2023年、日本の舵取りはますます困難に直面するだろう。台湾海峡と北朝鮮をめぐる東アジアの緊張は、今年の比ではなく高まるのではないか。私たちがこの国を守るためには憲法を改正し、「自立」の道を歩むしか道はないのだろうか。

矛盾があるから、うまくいく

だからなのか。今も思い返す考えを示してくれた人物がいる。国際政治学者の高坂正堯(こうさか まさたか)である。高坂さんは僕と同い歳で1934年の生まれ。戦争を知る世代だ。彼は京都大学気鋭の学者として『宰相 吉田茂』(中公叢書 1968年)を著し、颯爽と論壇に登場した。当時の吉田さんはワンマン体質で、野党の言うこともマスコミの言うことも聞かない。その政治姿勢はつねに批判の対象だった。そうした中で高坂さんは、吉田政治を認める本を書いた。僕もこの本を読んだ。しかし学術的論考でもあり、これで吉田茂がわかったとは正直言えなかった。ようやく1980年代になって、「サンデープロジェクト」を始める前、高坂さんに東京でお会いした。このときの高坂さんの話で、僕は政治学者としての高坂さんを心から信頼するようになった。高坂さんは「吉田茂さんは、日本はアメリカに負けた国として、その負けっぷりを良くする人だ」と言った。戦後、日本は専守防衛の国家となった。専守防衛は自衛のためには戦ってもいいという考えだ。当時、共産党は自衛のために「ちゃんとした戦力を持つべきだ」と主張していた。対して吉田さんは「自衛のためにはあんまりちゃんと戦わない方がいい」と言った。自衛と言いながら下手をすると過剰防衛、また侵略戦争になる。とにかく日本を戦争しない国にする、のだと。その視点には驚かされた。
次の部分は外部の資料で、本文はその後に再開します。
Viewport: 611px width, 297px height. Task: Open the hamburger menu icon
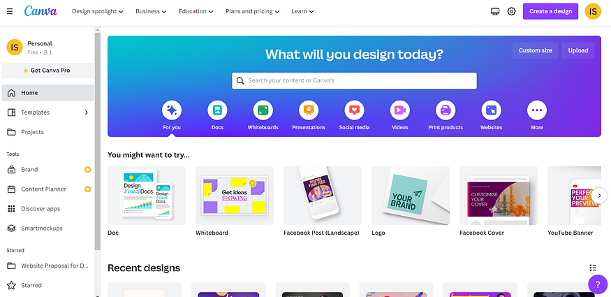pos(10,11)
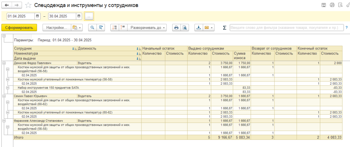Open the email send dropdown arrow
Screen dimensions: 350x147
pos(212,28)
さらに高坂さんは「なんと言ってもあの憲法はしびれたね。日本人ではとてもあんな憲法は作れなかった。マッカーサーだからできたんだ」と言っていた。基本的人権、言論表現の自由、男女同権、等々。アメリカの対日戦略はその時々でまったく変わる。日本国憲法のときは、日本を強い国にしたくないから軍隊を作らせない。ところが朝鮮戦争が始まったら、アメリカにとって都合よく働かせられるよう軍隊を作りたい。それで警察予備隊と自衛隊を作った。憲法と自衛隊を日本に押し付けたのはアメリカだ。憲法と自衛隊は最初から大矛盾している。しかし、高坂さんが素晴らしいのは「憲法を守るべきだという人がいる。自衛隊が必要だという人もいる。両方とも一生懸命で、その両者の均衡が取れているから日本は絶対に戦争をしない。だから憲法改正をしなくていい」という考え方を持っていたことだ。これは一般的な護憲論ではない。大矛盾していることを認めながら、両方が頑張っている限り日本は戦争しないからいいんだと。彼のこういう現実論が非常に面白かった。
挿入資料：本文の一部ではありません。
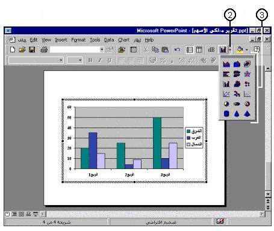Viewport: 274px width, 231px height.
Task: Pick the radar chart type icon
Action: (x=247, y=74)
また、国際政治を考える上で大事な3条件をあげた。まず勝つか負けるか。1番目は損か得か。そして3番目が合理性で正しいか、間違っているかを判断すること。学者の中には、正しいか間違っているかが一番大事だという人がいる。ただこれは観念論だ。負けてもいい、損してもいい、正しければいいではないかというのは現実的には通用しない。この3つの条件を理路整然と話してくれたのは高坂さんだった。
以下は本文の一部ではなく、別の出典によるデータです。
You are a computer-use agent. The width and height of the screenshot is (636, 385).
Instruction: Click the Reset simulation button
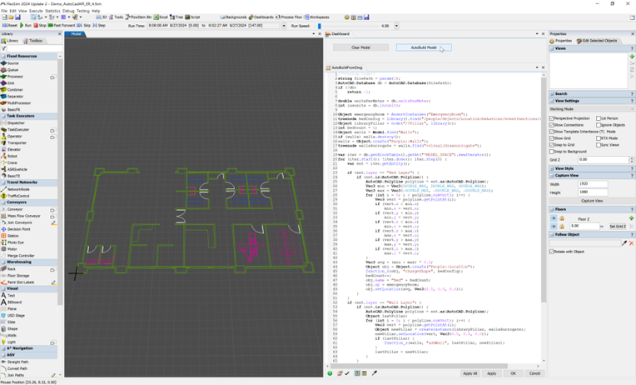point(10,26)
高坂さんは1996年に亡くなられた。もう25年以上経つが、今こそ高坂さんが日本の自立をどう考えるか、ぜひ聞いてみたくなる。余人をもって代え難い存在だった。

左翼だらけの「朝生」に、西部邁が出ていた理由

高坂さんには「サンデープロジェクト」によく出演してもらった。この番組には石原慎太郎さんはじめ、多くの政治家にも出てもらい、真剣勝負の議論を交わした。そうしたことが出来たのも、やはり「朝まで生テレビ!」で培った、右も左も自民党も共産党も出てくる徹底討論の現場がすでにあったことがとても大きい。だから忘れられないのが西部邁の存在である。僕は彼には大きな借りがある。「朝生」の開始当初、論客は全員左翼と言っていい時期があった。それで僕は西部さんに「いじめ役」で出てくれと頼んだ。彼は本当にその役割を喜んでやってくれた。西部さんは六〇年安保の東大のリーダーだった。それで捕まって7カ月間拘留された。だから左翼も西部邁のことを認めている。

千曲川源流部
千曲川源流部にかかる木造の橋。今では見られなくなった。1900年代撮影。

西部さんから直接聞いた話がある。闘争が終わった時、西部さんは「大失敗した」と思ったという。当時読んでいたのは、佐藤栄作の安保論で岸信介の安保論は読んでいなかった。岸の安保論はとてもしっかりしていて、佐藤のものとは全然違うと。東條内閣の時に岸は大臣になった。そしてサイパンが陥落したとき、岸は命懸けで内閣に降伏を迫った。命懸けでやった岸を西部は評価した。だから西部邁の保守は筋金入り、己の思想信条すべてを賭けて論じている。けっしてブレなかった。
僕は「朝生」に西部さんがいてくれたことで、どんな議論になっても大丈夫だという確信を持てた。西部さんも余人をもって代え難い存在であった。

高齢者も戦争を知らない

昨年、日本は戦後77年を迎えた。明治維新によって近代への扉を開け、あの敗戦に至るまでも77年。ちょうど折り返し点に立った。戦後はこのまま続いていくのか、それで何の問題もないのか。僕は小学校五年の時、敗戦を迎えた。その時の光景は目に焼き付き、忘れることはない。だから今の日本がとても心配になる。若い人たち、いや70代の高齢者であっても、日本の戦争は知らない。広島、長崎の被爆者の思いも間接的に伝えられていく時代である。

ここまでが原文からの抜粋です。